Résumé de la chaîne d’exploitation

  1. Login raté → génération d’un fichier de session pré-auth avec un identifiant de session valide
  2. Requête Basic Auth malveillante → cookie tronqué (sans $ob) + mot de passe contenant des injections CRLF → les lignes injectées s’écrivent dans le fichier texte de session
  3. Requête sans security token → déclenchement de do_token_deniedCpanel::Session::Modify relit le fichier brut et régénère le cache JSON avec les clés injectées au premier niveau
  4. Requête normalesuccessful_internal_auth_with_timestamp présent dans la session → vérification du mot de passe court-circuitée → AUTH_OK retourné → accès root accordé

Détection et mitigation

Action immédiate : mettre à jour

La seule mitigation fiable est de mettre à jour vers les versions corrigées listées dans le tableau ci-dessus. cPanel propose généralement des mises à jour automatiques — vérifiez qu’elles sont activées et appliquez-les immédiatement.

Recherche de traces d’exploitation

watchTowr Labs a publié un outil de détection open source sur GitHub pour aider les défenseurs à identifier les instances vulnérables et à rechercher des traces d’exploitation dans les logs.
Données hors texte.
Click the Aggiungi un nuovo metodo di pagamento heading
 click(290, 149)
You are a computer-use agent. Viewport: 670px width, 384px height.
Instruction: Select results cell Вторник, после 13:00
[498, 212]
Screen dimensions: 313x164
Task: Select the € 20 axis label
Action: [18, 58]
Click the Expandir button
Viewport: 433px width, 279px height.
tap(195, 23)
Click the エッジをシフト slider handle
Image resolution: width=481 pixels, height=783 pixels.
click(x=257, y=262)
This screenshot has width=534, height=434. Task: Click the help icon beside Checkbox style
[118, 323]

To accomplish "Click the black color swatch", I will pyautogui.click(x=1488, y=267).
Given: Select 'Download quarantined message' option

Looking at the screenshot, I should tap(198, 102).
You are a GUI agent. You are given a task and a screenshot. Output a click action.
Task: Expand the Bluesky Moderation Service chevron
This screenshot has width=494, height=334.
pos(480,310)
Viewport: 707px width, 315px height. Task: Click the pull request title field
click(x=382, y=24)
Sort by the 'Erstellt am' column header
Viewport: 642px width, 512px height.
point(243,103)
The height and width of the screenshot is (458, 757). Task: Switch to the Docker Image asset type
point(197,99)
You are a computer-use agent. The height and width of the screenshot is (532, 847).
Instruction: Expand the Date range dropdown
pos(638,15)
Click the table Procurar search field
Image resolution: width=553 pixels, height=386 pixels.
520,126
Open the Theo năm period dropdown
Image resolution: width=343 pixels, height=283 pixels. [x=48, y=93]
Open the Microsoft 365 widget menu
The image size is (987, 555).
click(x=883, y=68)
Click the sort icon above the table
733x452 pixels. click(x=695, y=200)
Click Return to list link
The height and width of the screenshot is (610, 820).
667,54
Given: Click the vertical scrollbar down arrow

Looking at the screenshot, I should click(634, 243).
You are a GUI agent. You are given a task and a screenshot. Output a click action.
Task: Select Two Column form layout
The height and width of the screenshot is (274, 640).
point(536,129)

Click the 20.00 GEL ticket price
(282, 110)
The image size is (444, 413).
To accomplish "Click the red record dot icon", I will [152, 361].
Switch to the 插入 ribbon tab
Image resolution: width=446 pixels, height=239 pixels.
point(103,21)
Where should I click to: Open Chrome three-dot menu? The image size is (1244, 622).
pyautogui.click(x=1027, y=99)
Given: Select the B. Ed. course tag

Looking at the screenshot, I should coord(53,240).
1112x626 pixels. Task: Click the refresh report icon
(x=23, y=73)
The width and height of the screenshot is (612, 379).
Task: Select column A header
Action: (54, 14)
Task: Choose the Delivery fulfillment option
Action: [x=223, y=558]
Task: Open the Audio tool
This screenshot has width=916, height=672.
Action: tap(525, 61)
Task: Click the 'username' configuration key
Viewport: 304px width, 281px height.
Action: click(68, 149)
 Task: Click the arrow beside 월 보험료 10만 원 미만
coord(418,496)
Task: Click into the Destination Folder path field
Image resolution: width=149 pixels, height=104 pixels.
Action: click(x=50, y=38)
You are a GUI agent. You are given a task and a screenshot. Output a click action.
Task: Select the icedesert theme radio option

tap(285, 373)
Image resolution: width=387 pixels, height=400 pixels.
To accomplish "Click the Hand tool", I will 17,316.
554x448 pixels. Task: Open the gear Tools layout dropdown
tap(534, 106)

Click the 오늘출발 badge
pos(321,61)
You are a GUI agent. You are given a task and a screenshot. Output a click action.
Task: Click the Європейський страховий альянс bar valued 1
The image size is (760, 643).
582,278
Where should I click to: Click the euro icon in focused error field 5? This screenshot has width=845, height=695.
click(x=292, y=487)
Points à vérifier dans vos logs WHM/cPanel :

  • Requêtes de login avec des cookies tronqués (absence de la partie $ob après la virgule)
  • Présence de caractères CRLF (\r\n) dans des champs d’authentification
  • Erreurs 401 Token Denied répétées sur une même session
  • Accès administratifs inhabituels, particulièrement en dehors des horaires normaux

Analyse des causes racines

Cette vulnérabilité illustre plusieurs problèmes de sécurité classiques qui se combinent pour créer une faille critique :

  1. Sanitisation incohérente : filter_sessiondata() existait déjà mais n’était pas systématiquement appelé dans saveSession, laissant la responsabilité aux appelants — une dépendance fragile.
  2. Encodage conditionnel sur une valeur absente : l’absence de $ob dans le cookie n’était pas un cas d’erreur, mais silencieusement ignorée, avec pour effet que le mot de passe n’était pas encodé et les CRLF non filtrés.
  3. Lacune dans l’invalidation du cache : le mécanisme de cache JSON créait un écart entre l’état du fichier brut et ce que le système voyait réellement, permettant aux clés injectées de persister jusqu’à une invalidation opportuniste.
  4. Court-circuit d’authentification trop permissif : la présence d’un simple timestamp dans la session suffisait à bypasser entièrement la vérification du mot de passe contre /etc/shadow.

C’est le problème classique de la « confusion d’état » : plusieurs composants font des hypothèses différentes sur la validité des données de session, et l’attaquant exploite les incohérences entre ces hypothèses.


Conclusion

CVE-2026-41940 est une vulnérabilité d’une sévérité exceptionnelle : pre-auth, zero-click, menant directement à l’accès root sur un logiciel qui propulse des dizaines de millions de domaines. L’exploitation confirmée dans la nature avant la publication du correctif rend la situation encore plus urgente.

Si vous gérez des serveurs cPanel/WHM, la mise à jour n’est pas optionnelle. Vérifiez vos logs pour des traces d’exploitation, et si vous avez un doute sur la compromission d’un serveur, traitez-le comme compromis.